El conjunto dirigido por Javier Aguirre no pudo aprovechar la localía ni el impulso anímico que significó romper la racha de 40 años sin ganar un partido de eliminación directa en un Mundial, luego de haber derrotado a Ecuador en la ronda previa.
La selección inglesa tomó ventaja en los primeros minutos gracias a un doblete de Jude Bellingham, aprovechando errores defensivos del cuadro mexicano que condicionaron el desarrollo del encuentro. Posteriormente, un penal convertido por Harry Kane amplió la ventaja británica.
México reaccionó con anotaciones de Julián Quiñones y Raúl Jiménez, que devolvieron la esperanza a los más de 80 mil aficionados reunidos en el Estadio Azteca.
La expulsión del defensor inglés Jarell Quansah dio al Tricolor una superioridad numérica durante el tramo final del partido, pero la presión sobre la portería defendida por Jordan Pickford no fue suficiente para forzar el empate.

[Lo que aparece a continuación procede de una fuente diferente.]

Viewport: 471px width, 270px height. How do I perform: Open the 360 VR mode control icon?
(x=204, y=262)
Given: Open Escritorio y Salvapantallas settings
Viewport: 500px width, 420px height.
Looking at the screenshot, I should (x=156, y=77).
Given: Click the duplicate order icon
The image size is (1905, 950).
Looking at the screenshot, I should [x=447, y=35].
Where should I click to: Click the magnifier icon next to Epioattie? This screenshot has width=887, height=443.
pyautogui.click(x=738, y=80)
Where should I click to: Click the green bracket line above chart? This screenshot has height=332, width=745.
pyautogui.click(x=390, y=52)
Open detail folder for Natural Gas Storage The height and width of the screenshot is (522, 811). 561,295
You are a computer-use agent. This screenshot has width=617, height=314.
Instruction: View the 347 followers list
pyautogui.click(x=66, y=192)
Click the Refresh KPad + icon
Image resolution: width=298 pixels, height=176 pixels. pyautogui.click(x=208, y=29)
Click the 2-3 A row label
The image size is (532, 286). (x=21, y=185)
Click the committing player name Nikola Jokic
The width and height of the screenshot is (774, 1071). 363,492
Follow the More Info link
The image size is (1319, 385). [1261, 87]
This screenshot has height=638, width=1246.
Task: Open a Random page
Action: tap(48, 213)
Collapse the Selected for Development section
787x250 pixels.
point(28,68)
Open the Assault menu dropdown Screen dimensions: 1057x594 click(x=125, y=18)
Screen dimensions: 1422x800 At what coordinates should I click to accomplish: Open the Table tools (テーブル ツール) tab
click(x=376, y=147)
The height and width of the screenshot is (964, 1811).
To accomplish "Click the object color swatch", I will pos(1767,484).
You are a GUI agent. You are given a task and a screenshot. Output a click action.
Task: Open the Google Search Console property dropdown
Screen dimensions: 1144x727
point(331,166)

Con la derrota, México se despidió del torneo que organizó junto con Estados Unidos y Canadá, poniendo fin a una campaña que había despertado una renovada ilusión entre la afición.
El equipo nacional había concluido invicto la fase de grupos y posteriormente venció 2-0 a Ecuador en la primera ronda de eliminación directa, resultado que le permitió ganar un partido de eliminación mundialista por primera vez desde México 1986.
Sin embargo, el reto de enfrentar a una de las potencias europeas terminó siendo demasiado exigente para un equipo mexicano que mostró carácter para reaccionar, pero también volvió a evidenciar fragilidad defensiva ante un rival de máxima jerarquía.
Con este resultado, Inglaterra avanzó a los cuartos de final y confirmó su condición de candidata al título, mientras que México cerró su participación dejando una imagen competitiva, aunque insuficiente para dar el siguiente paso frente a una selección que supo capitalizar los errores defensivos del conjunto nacional.